## [What is required]
From the first line to the last, write out the records below exactly as they appear.
----------------------------------------
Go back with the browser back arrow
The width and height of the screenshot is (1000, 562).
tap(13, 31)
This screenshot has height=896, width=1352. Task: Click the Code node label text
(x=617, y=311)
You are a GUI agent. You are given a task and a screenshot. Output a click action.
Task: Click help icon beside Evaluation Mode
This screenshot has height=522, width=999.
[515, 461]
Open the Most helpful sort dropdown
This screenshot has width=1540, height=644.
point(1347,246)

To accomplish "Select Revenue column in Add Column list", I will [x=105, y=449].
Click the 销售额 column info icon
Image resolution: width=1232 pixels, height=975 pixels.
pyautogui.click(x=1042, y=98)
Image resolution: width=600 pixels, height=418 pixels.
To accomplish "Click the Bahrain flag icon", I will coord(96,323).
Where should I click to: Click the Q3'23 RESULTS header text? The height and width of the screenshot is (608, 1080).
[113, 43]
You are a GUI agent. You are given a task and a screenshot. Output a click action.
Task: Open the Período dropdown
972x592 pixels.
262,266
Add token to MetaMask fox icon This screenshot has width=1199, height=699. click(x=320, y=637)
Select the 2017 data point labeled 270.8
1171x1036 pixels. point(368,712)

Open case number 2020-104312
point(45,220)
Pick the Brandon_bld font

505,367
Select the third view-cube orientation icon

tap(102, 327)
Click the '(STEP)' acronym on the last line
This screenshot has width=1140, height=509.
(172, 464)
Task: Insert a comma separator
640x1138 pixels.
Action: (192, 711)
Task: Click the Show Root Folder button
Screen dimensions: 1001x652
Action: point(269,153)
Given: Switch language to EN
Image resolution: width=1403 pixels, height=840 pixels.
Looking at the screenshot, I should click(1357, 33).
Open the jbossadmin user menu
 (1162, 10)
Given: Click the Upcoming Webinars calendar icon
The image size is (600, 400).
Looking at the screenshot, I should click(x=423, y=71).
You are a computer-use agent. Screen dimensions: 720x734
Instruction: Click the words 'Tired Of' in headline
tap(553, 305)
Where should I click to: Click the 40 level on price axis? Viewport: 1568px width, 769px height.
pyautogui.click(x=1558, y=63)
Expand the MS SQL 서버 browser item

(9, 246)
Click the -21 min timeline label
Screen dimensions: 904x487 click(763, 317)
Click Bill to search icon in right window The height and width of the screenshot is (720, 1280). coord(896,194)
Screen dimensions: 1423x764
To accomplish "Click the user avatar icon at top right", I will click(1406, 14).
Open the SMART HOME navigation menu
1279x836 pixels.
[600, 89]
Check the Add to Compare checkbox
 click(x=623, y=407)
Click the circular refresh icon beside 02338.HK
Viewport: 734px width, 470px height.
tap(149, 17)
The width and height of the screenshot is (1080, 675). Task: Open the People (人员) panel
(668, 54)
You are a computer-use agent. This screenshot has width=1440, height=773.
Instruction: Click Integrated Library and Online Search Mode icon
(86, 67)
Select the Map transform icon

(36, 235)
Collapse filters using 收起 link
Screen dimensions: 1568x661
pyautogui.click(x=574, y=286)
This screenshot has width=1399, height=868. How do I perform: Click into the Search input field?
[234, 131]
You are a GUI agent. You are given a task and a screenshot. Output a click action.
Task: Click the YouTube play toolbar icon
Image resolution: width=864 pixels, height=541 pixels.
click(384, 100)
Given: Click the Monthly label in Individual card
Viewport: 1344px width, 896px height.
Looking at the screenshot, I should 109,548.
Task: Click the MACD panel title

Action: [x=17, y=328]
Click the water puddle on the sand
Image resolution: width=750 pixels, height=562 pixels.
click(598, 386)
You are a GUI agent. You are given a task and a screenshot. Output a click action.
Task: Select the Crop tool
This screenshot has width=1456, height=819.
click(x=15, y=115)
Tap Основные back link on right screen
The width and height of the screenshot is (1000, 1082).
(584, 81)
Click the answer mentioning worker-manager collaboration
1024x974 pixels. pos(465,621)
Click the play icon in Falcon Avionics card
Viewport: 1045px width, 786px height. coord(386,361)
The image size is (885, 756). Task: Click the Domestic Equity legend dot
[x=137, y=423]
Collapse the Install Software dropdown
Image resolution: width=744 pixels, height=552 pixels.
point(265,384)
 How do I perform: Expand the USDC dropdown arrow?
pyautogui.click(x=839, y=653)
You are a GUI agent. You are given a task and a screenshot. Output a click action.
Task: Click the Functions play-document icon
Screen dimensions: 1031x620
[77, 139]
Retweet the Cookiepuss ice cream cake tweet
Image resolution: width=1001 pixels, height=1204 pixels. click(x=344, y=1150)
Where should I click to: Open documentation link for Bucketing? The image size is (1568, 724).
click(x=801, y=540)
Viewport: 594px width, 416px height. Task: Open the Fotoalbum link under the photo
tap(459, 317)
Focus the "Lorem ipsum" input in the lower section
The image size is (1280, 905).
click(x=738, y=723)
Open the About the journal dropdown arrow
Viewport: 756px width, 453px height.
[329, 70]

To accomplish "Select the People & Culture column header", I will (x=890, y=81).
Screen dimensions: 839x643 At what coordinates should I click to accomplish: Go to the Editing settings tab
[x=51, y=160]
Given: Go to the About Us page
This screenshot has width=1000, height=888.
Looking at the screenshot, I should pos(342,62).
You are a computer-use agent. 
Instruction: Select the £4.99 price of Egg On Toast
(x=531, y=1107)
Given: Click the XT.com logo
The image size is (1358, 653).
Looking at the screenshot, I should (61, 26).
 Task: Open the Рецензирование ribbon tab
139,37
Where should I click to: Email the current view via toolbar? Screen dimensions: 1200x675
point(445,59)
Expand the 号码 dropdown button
----------------------------------------
## [Exercise output]
Go back with the browser back arrow
The width and height of the screenshot is (1000, 562).
tap(13, 31)
This screenshot has height=896, width=1352. Task: Click the Code node label text
(x=617, y=311)
You are a GUI agent. You are given a task and a screenshot. Output a click action.
Task: Click help icon beside Evaluation Mode
This screenshot has height=522, width=999.
[515, 461]
Open the Most helpful sort dropdown
This screenshot has width=1540, height=644.
point(1347,246)

To accomplish "Select Revenue column in Add Column list", I will [x=105, y=449].
Click the 销售额 column info icon
Image resolution: width=1232 pixels, height=975 pixels.
pyautogui.click(x=1042, y=98)
Image resolution: width=600 pixels, height=418 pixels.
To accomplish "Click the Bahrain flag icon", I will coord(96,323).
Where should I click to: Click the Q3'23 RESULTS header text? The height and width of the screenshot is (608, 1080).
[113, 43]
You are a GUI agent. You are given a task and a screenshot. Output a click action.
Task: Open the Período dropdown
972x592 pixels.
262,266
Add token to MetaMask fox icon This screenshot has width=1199, height=699. click(x=320, y=637)
Select the 2017 data point labeled 270.8
1171x1036 pixels. point(368,712)

Open case number 2020-104312
point(45,220)
Pick the Brandon_bld font

505,367
Select the third view-cube orientation icon

tap(102, 327)
Click the '(STEP)' acronym on the last line
This screenshot has width=1140, height=509.
(172, 464)
Task: Insert a comma separator
640x1138 pixels.
Action: (192, 711)
Task: Click the Show Root Folder button
Screen dimensions: 1001x652
Action: point(269,153)
Given: Switch language to EN
Image resolution: width=1403 pixels, height=840 pixels.
Looking at the screenshot, I should click(1357, 33).
Open the jbossadmin user menu
 (1162, 10)
Given: Click the Upcoming Webinars calendar icon
The image size is (600, 400).
Looking at the screenshot, I should click(x=423, y=71).
You are a computer-use agent. Screen dimensions: 720x734
Instruction: Click the words 'Tired Of' in headline
tap(553, 305)
Where should I click to: Click the 40 level on price axis? Viewport: 1568px width, 769px height.
pyautogui.click(x=1558, y=63)
Expand the MS SQL 서버 browser item

(9, 246)
Click the -21 min timeline label
Screen dimensions: 904x487 click(763, 317)
Click Bill to search icon in right window The height and width of the screenshot is (720, 1280). coord(896,194)
Screen dimensions: 1423x764
To accomplish "Click the user avatar icon at top right", I will click(1406, 14).
Open the SMART HOME navigation menu
1279x836 pixels.
[600, 89]
Check the Add to Compare checkbox
 click(x=623, y=407)
Click the circular refresh icon beside 02338.HK
Viewport: 734px width, 470px height.
tap(149, 17)
The width and height of the screenshot is (1080, 675). Task: Open the People (人员) panel
(668, 54)
You are a computer-use agent. This screenshot has width=1440, height=773.
Instruction: Click Integrated Library and Online Search Mode icon
(86, 67)
Select the Map transform icon

(36, 235)
Collapse filters using 收起 link
Screen dimensions: 1568x661
pyautogui.click(x=574, y=286)
This screenshot has width=1399, height=868. How do I perform: Click into the Search input field?
[234, 131]
You are a GUI agent. You are given a task and a screenshot. Output a click action.
Task: Click the YouTube play toolbar icon
Image resolution: width=864 pixels, height=541 pixels.
click(384, 100)
Given: Click the Monthly label in Individual card
Viewport: 1344px width, 896px height.
Looking at the screenshot, I should 109,548.
Task: Click the MACD panel title

Action: [x=17, y=328]
Click the water puddle on the sand
Image resolution: width=750 pixels, height=562 pixels.
click(598, 386)
You are a GUI agent. You are given a task and a screenshot. Output a click action.
Task: Select the Crop tool
This screenshot has width=1456, height=819.
click(x=15, y=115)
Tap Основные back link on right screen
The width and height of the screenshot is (1000, 1082).
(584, 81)
Click the answer mentioning worker-manager collaboration
1024x974 pixels. pos(465,621)
Click the play icon in Falcon Avionics card
Viewport: 1045px width, 786px height. coord(386,361)
The image size is (885, 756). Task: Click the Domestic Equity legend dot
[x=137, y=423]
Collapse the Install Software dropdown
Image resolution: width=744 pixels, height=552 pixels.
point(265,384)
 How do I perform: Expand the USDC dropdown arrow?
pyautogui.click(x=839, y=653)
You are a GUI agent. You are given a task and a screenshot. Output a click action.
Task: Click the Functions play-document icon
Screen dimensions: 1031x620
[77, 139]
Retweet the Cookiepuss ice cream cake tweet
Image resolution: width=1001 pixels, height=1204 pixels. click(x=344, y=1150)
Where should I click to: Open documentation link for Bucketing? The image size is (1568, 724).
click(x=801, y=540)
Viewport: 594px width, 416px height. Task: Open the Fotoalbum link under the photo
tap(459, 317)
Focus the "Lorem ipsum" input in the lower section
The image size is (1280, 905).
click(x=738, y=723)
Open the About the journal dropdown arrow
Viewport: 756px width, 453px height.
[329, 70]

To accomplish "Select the People & Culture column header", I will (x=890, y=81).
Screen dimensions: 839x643 At what coordinates should I click to accomplish: Go to the Editing settings tab
[x=51, y=160]
Given: Go to the About Us page
This screenshot has width=1000, height=888.
Looking at the screenshot, I should pos(342,62).
You are a computer-use agent. 
Instruction: Select the £4.99 price of Egg On Toast
(x=531, y=1107)
Given: Click the XT.com logo
The image size is (1358, 653).
Looking at the screenshot, I should (61, 26).
 Task: Open the Рецензирование ribbon tab
139,37
Where should I click to: Email the current view via toolbar? Screen dimensions: 1200x675
point(445,59)
Expand the 号码 dropdown button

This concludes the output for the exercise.